I’ve lived near the triangle my entire life, and the worst snow I’ve ever seen was back in 2000 when I lived in Raleigh. 20 inches in one day according to that thing (although I don’t remember it being that much).
Anyway, now we’re staring down 8 inches overnight. That’s a lot of snow in such a small period of time, maybe even more per hour than the snow in 2000. So it’s pretty much safe to say that schools (which close when the roads are wet) will be closed, like, forever.
For a long time I laughed at how unprepared the state was to deal with snow and how quickly everything shut down. The last couple of weeks, though, have stopped being funny. Let’s hope that spring decides to show up soon.
I think I’m going to order some Heavenly Buffaloes tonight, because god knows when the snow will melt and I’ll get another chance.
As seen on my walk to work this morning (I was too chicken to ride my bike).
… is cold.
Mayor Bell gave his own “State of the City” speech last night, and there isn’t really much for me to discuss from its contents since they’re mostly things I’ve written about before. There was one minor surprise, though: the mayor’s ability to drop thirty year old cultural references.
Accolades that show that Durham’s future is bright…so bright, in fact, that we just might need shades.
Way to keep it hip with the youths, Mister Mayor. Mitt Romney would be impressed.
I just spotted the list of nominees for the prestigious culinary award over at WRAL. I had to double check that I wasn’t looking at last year’s nominees, seeing as how two of the Durham chefs are repeats from last year:
- Best chef in the southeast: Scott Howell of Nana’s
- Best chef in the southeast: Matt Kelly of Mateo
- Best pastry chef: Phoebe Lawless of Scratch
I can personally vouch for the quality of all three of these establishments.
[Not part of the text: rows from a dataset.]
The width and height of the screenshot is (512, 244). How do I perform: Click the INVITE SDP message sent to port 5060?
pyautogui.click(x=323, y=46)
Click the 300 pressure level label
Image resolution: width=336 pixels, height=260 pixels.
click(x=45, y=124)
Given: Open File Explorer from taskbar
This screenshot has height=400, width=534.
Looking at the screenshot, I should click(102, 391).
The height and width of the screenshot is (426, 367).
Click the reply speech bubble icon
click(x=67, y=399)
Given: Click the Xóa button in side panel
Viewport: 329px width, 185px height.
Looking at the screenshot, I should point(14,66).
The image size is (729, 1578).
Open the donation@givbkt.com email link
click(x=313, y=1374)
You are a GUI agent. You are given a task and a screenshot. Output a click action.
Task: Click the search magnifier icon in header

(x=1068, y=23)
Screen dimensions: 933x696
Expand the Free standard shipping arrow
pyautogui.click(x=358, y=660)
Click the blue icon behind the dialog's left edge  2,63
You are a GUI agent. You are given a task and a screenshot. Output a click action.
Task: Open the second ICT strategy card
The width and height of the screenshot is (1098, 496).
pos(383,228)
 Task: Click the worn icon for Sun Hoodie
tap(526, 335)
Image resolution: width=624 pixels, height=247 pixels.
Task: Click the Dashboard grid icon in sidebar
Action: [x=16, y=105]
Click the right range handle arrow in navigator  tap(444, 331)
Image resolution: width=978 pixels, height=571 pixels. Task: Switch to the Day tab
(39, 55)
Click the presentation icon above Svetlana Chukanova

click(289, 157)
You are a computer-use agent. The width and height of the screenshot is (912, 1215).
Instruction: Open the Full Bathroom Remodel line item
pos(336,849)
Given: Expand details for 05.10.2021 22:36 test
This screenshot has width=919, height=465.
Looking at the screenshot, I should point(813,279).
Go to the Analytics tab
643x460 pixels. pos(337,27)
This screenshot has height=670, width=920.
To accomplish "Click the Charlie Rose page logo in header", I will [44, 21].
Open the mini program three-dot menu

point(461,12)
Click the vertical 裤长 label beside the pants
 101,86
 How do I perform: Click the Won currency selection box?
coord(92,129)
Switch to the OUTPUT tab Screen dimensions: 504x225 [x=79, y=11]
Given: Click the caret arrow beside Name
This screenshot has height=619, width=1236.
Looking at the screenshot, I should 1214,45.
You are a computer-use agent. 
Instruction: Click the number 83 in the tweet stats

Check ’em out.
You might find it odd that the state would shut down after what appears to be about an inch of snow. But this isn’t snow: it’s ice. And ice sucks.
Really, wait for the plows if you can. Yes, some people can drive on ice just fine, but a few people who don’t know what they’re doing can mess things up for everybody else.
I suspect most schools will close again on Wednesday. Enjoy the forced vacation!
Bread? Check. Milk? Check. Car fire? Check. Welcome to winter.
I try to post twice a week, on average, but I’m just going to tell you: I’m phoning it in this week.
I have to read a lot of local news to write this blog, and that means I read about a lot of awful shit that I don’t relay to you guys (like last month when they found three bodies in Durham over a two day period). I try to avoid writing about things like that, because they’re depressingly common and are already omnipresent on local media. I have nothing of value to add.
This particular week, though, there’s only really one news story that anybody can even talk about, and you already know everything about it that there is to know. And I just don’t have any desire to write about it because… well fuck that.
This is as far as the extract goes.